STUDY TEXT:
..........

Dylan Coyle envisioned his future the moment he heard legendary Phillies broadcaster Harry Kalas make the call of his career and announce the team's 2008 World Series victory.
"He connected the fans to that moment," recalled Coyle, KLN '21, a journalism major who is the 2018 recipient of the Gene Hart Scholarship named for the longtime voice of the Philadelphia Flyers. "I want to be connected to the moment, and the sportscaster is the maker of the moment."
A staunch ice hockey fan, Coyle, 19, dreams of calling Flyers games someday.
Since high school, he has honed his delivery and writing— and also organized amateur ice hockey events at the Wells Fargo Center in Philadelphia, the Santander Arena in Reading and the outdoor rink in Hershey. He's the former president of Good Night, Good Hockey, a website he and some friends developed in 2016 that reports news of the Flyers, Lehigh Valley Phantoms,
Hershey Bears and Washington Capitals. The site takes its name from Hart's closing catchphrase. Coyle left the site in January to write for Sons of Penn, a Flyers blog, while also working as a broadcasting intern for the Reading Royals, a Flyers affiliate in the East Coast Hockey League. At Temple, he's the media director for the university's ice hockey club team and the assistant sports director for WHIP student radio. Including his internship with Reading, Coyle will be accruing 18 credits in the fall.
The Hart family selected Coyle among three "highly motivated," high GPA finalists who have been "proving themselves as budding sports broadcast journalists," according to an email from journalism Professor Laurence Roy Stains.
The $10,000 scholarship is awarded to a Klein College student one year and a Boyer College of Music student the next (Gene Hart reportedly was a huge opera fan). Coyle, a first-generation college student, said the money means he won't need a loan for the fall semester and adds he's honored to have won a scholarship named after the voice of the Flyers.
Professor Stains informed him about the scholarship on the very day Coyle and 27 other coworkers learned their temporary summer jobs would end sooner than promised. Another opportunity arrived the next day, when Coyle learned the sports channel Eleven Sports wanted coverage of the Mid-Atlantic Regional Junior NBA World Championship Tournament in King of Prussia.
"It threw me onto the fire," he said about the assignment reporting 14 basketball games over the three-day tournament in June.

..........

EXERCISE DESCRIPTION: Write out the stretch of the scholarship article from "Dylan Coyle envisioned" through "Flyers games someday.", word for word.

..........

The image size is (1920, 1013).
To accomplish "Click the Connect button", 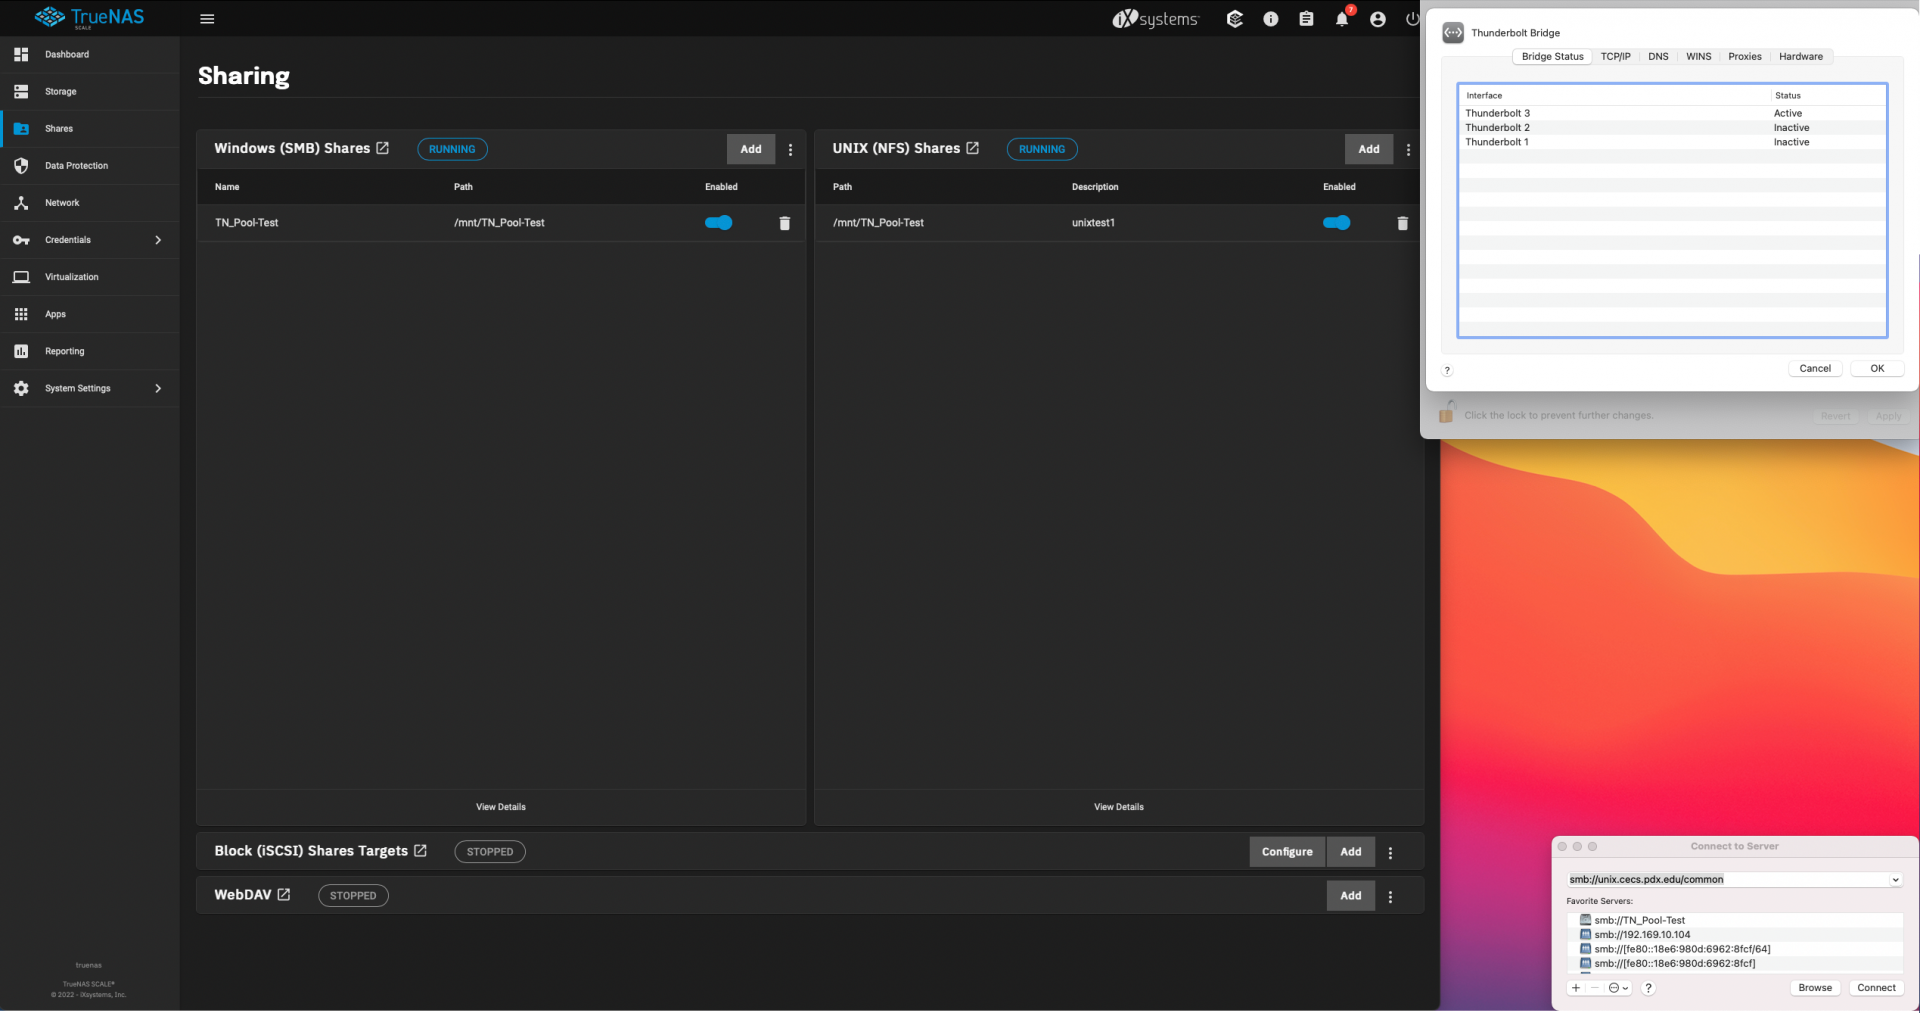I will pyautogui.click(x=1876, y=988).
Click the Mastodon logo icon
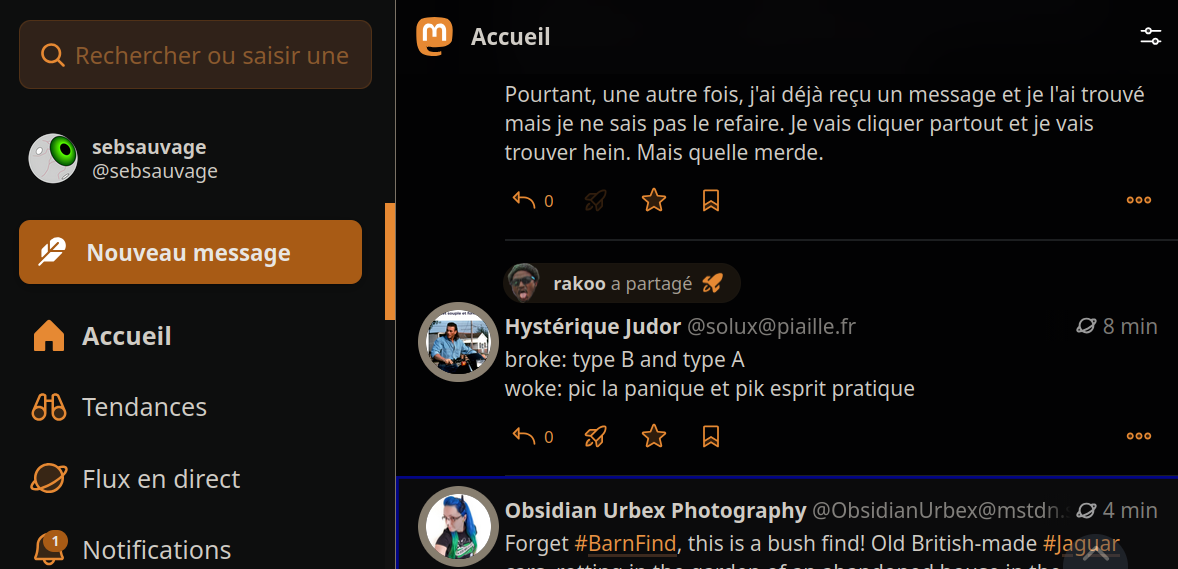The height and width of the screenshot is (569, 1178). point(434,37)
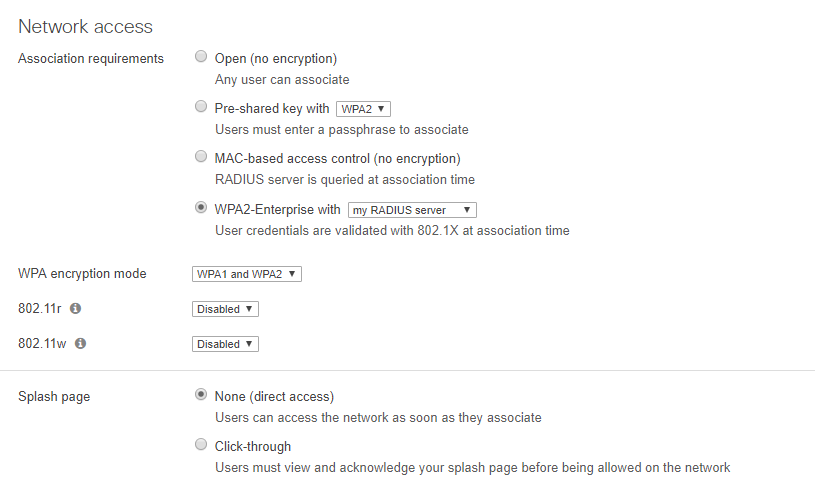Enable the Click-through splash page option

coord(202,445)
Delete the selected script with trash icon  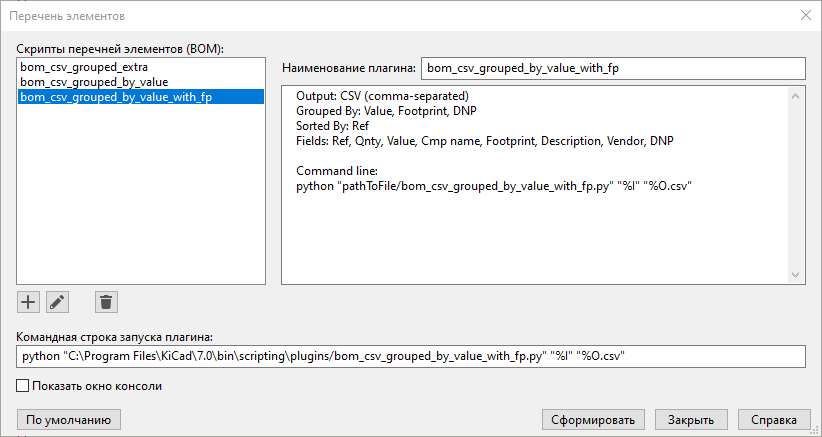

..........

TASK ANSWER:
Dylan Coyle envisioned his future the moment he heard legendary Phillies broadcaster Harry Kalas make the call of his career and announce the team's 2008 World Series victory.
"He connected the fans to that moment," recalled Coyle, KLN '21, a journalism major who is the 2018 recipient of the Gene Hart Scholarship named for the longtime voice of the Philadelphia Flyers. "I want to be connected to the moment, and the sportscaster is the maker of the moment."
A staunch ice hockey fan, Coyle, 19, dreams of calling Flyers games someday.